* The problem:
Beginning with the line that holds "The image size is (1389, 868)." and ending with the last line below, please copy every line exactly, add nothing, and leave out the pictures.

--- Available data Enclosed Below ---

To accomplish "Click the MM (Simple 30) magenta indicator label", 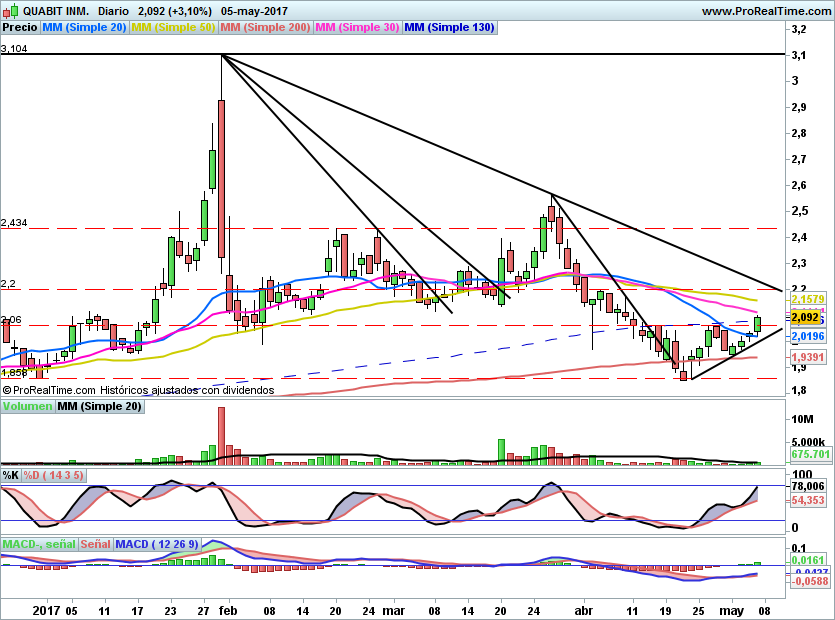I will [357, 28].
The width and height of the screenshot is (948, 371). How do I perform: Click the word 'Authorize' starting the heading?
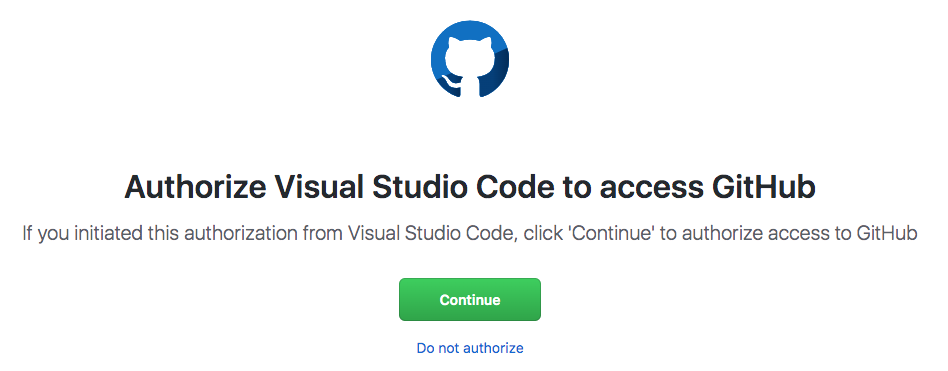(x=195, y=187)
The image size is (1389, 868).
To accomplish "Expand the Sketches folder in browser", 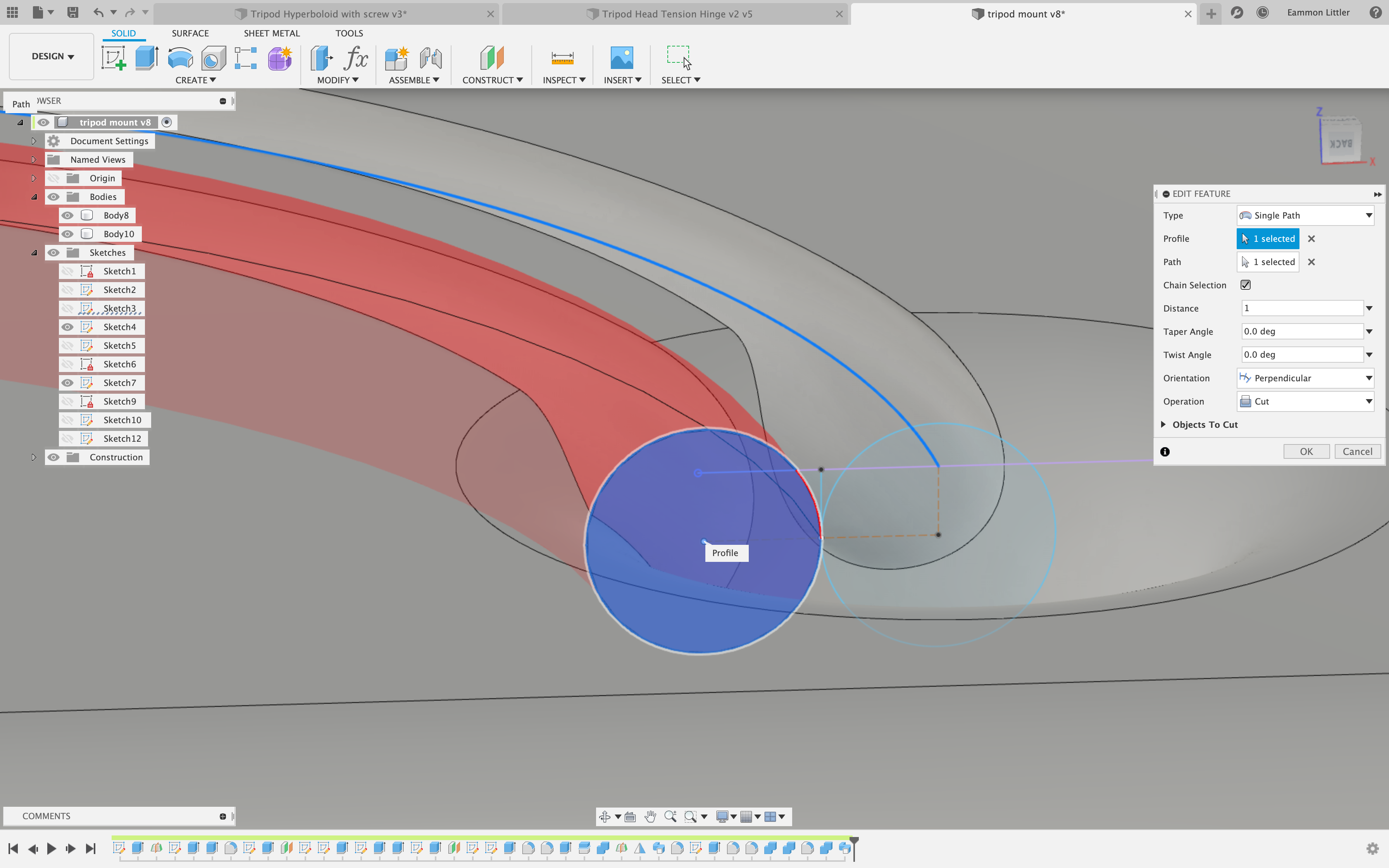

--- End of Enclosed Available data ---

* Task solution:
The image size is (1389, 868).
To accomplish "Expand the Sketches folder in browser", 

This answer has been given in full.